Despite his defeat, Chancellor Scholz ruled out early legislative elections in Germany, refusing to follow the path opened by Emmanuel Macron who attempted an “extreme” and “perilous” gamble, according to editorialists, by calling a new ballot.

“I have confidence in the ability of the French people to make the fairest choice for themselves and for future generations,” the French head of state assured on X, kicking off three weeks campaign under tension.

The first round will be held on June 30, the second on July 7, and France could have a new government by the time it hosts the Paris Olympics (July 26-August 11).
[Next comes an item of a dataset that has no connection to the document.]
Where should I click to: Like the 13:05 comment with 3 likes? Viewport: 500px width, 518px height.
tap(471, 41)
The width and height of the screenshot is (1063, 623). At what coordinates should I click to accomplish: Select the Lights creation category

These elections “will not disrupt the Olympics,” said International Olympic Committee (IOC) President Thomas Bach on Monday. The Kremlin said it was “following carefully” the rise of the far right in Europe.

In France, where the left is trying to overcome its divisions, the RN has never been so close to power and its young leader Jordan Bardella (28), who led the party’s list in the European elections, is already applying for the position of prime minister. minister in the event of victory.

The RN is “ready to exercise power,” Marine Le Pen, who lost in the second round of the last two presidential elections to Emmanuel Macron, said on Sunday. The victory of his party could lead to “cohabitation” between the two heads of the executive, an institutional situation tested three times under the Fifth Republic.

Surprised by the dissolution, the presidential camp is trying to put itself in battle order. “It’s a shock, very brutal for everyone but we’re getting back to it,” said MP Eleonore Caroit, spokesperson for the Macronist group in the Assembly.

Calling all “republican forces” to mobilize, Stéphane Séjourné, Minister of Foreign Affairs and boss of Renaissance, assured that outgoing deputies from other parties but from “the republican field” could benefit from the investiture of the presidential party .

However, the climate does not seem favorable to the majority, according to observers. “There is a very strong desire on the part of the French to sanction the President of the Republic,” underlines Odoxa pollster Céline Bracq.

With the dissolution, “the president took the lead in something that seemed inevitable to everyone”, a member of the government wants to believe but “there was another way”, according to the outgoing president of the National Assembly Yaël Braun-Pivet .    

Continuing the commemorations linked to the Second World War, Emmanuel Macron went Monday to Oradour-sur-Glane (center), scene of a massacre committed by the Nazis in 1944, alongside the German president who expressed his “feeling of shame.”

“It is precisely the day after the European elections that I declare: let us never forget the damage caused in Europe by nationalism and hatred! “, said Frank-Walter Steinmeier.

For the French left, negotiations are likely to be difficult between parties which formed a coalition for the 2022 legislative elections but were divided during the European campaign, particularly around the war in Gaza.

Leaders of La France insoumise (radical left) sent a “meeting proposal” Monday afternoon to the Socialist, Communist and Green parties to “work towards unity”.

In the meantime, time is suspended in the National Assembly, where deputies were examining a bill on the end of life. “It’s a bit of a blow. Nobody saw the blow coming,” slips a parliamentary source.